The arguments of the amici that the statutory scheme enacted by the General Assembly discriminates among lessors rest ultimately upon what we believe to be an erroneous construction of the statutes. Section 8 of the Leasing Use Tax Act provides: "The tax herein required to be collected by any lessor pursuant to this Act, and any such tax collected by any lessor shall constitute a debt owed by the lessor to this State, except when such lessor is relieved of the duty of remitting such tax to the Department by virtue of his being required to pay the tax imposed by the `Leasing Occupation Tax Act' upon his gross receipts from the same transaction." The amici contend that this provision "permits the lessor who collects use tax from his lessee to keep as his own property the difference between the use tax collected and the amount owed to the State by the lessor as leasing occupation tax." We think it clear, however, that section 8 was not designed to create windfalls, but to prevent them. The amici's contention overlooks the fact that the lessor is relieved of his duty of remitting the leasing use tax which he is required to collect from his lessee only to the extent that he is required to pay leasing occupation tax upon the rent that he receives. In this respect we believe that the regulation of the Department accurately expresses the legislative purpose: "In other words, when the rental receipts exceed the fair market value of the leased property on the date when the lease was entered into, the lessor must continue to collect the leasing tax from the lessee, but he will remit such tax to the Department as leasing use tax instead of as leasing occupation tax since he will then have no offsetting leasing occupation tax liability which would entitle him to retain the leasing use tax collected * * * only to the extent to which he has an offsetting leasing occupation tax liability with respect to the same rental receipts * * *."

A lessee under a long term lease continues to pay leasing use tax after his rental payments have equaled the fair market value of the leased item. And the lessor continues to remit the tax he collects from the lessee after he has received rental payments equal to the fair market value of the leased item. In this there is no discrimination among lessors or among lessees. If there is any discrimination it is between a seller and a purchaser on the one hand, and a lessor and a lessee on the other. But it is not suggested that the constitution requires that the economic consequences of a tax upon the privilege of selling personal property must be identical with those of a tax upon the privilege of leasing personal property, or that identical economic consequences must flow from taxes imposed upon the privilege of using tangible personal property which is owned and the privilege of using that which is leased. We are aware of no such requirements.
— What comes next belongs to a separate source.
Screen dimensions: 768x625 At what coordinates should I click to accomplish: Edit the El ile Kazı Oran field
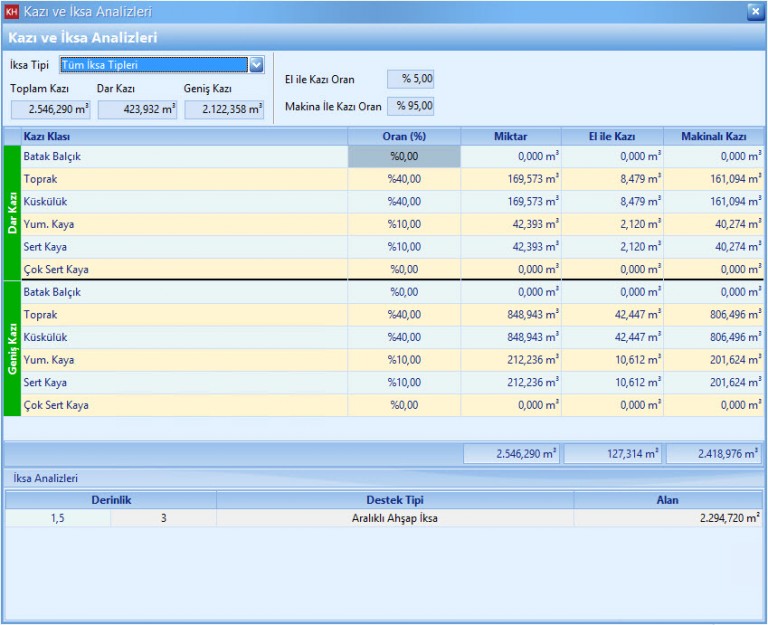[x=410, y=79]
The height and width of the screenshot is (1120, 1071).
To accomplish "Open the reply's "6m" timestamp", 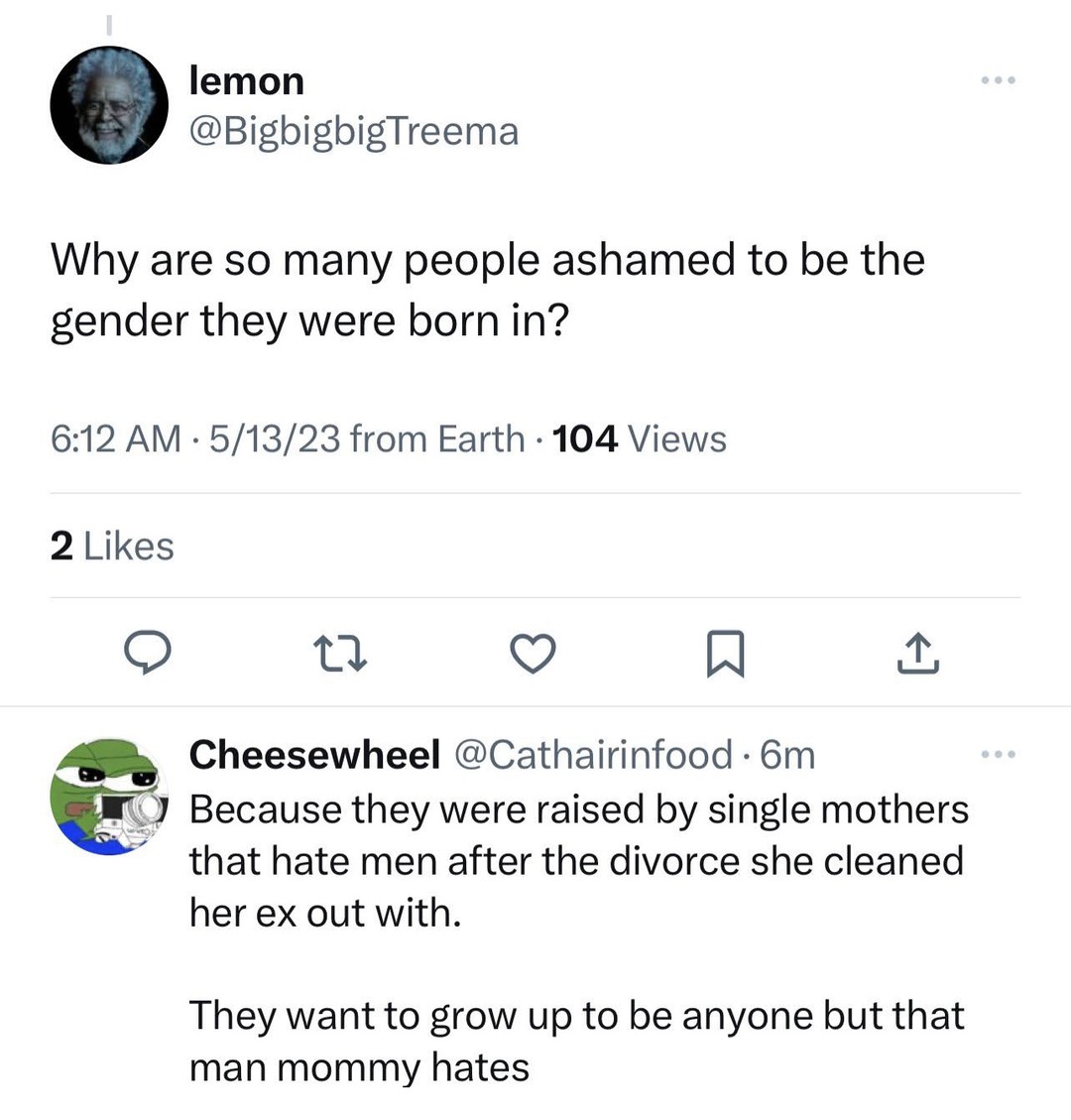I will (786, 756).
The situation in this case closely resembles that presented in Turner v. Wright, 11 Ill.2d 161. There we considered the effect of a difference in the definitions of "gross receipts" in the Retailers' Occupation Tax Act and in the Use Tax Act. We said: "The result of this discrepancy in definitions is that in cases in which property is received in trade as a part of the purchase price, the tax due may not be the same under the two statutes. For example, if a new car is purchased for $3000 and the buyer's old one is received in trade at $1000, the use tax will be $75. Under the Retailers' Occupation Tax Act, however, the value of the old car would not be included in the `gross receipts' on which the tax is computed, so that the tax would be $50. The retailer, however, is required to remit to the Department the full $75, because he is excused from remitting the use tax that he collects only to the extent that he remits the retailer's tax with respect to the same transaction. No discrimination between purchasers is involved in this situation, because each purchaser is required to pay the same amount as every other purchaser. And there is no unjust enrichment of the retailer, for he is required to remit to the Department the full amount that he has collected. That the two taxes are not precisely identical therefore deprives no one of any constitutional rights." 11 Ill.2d at 168-9.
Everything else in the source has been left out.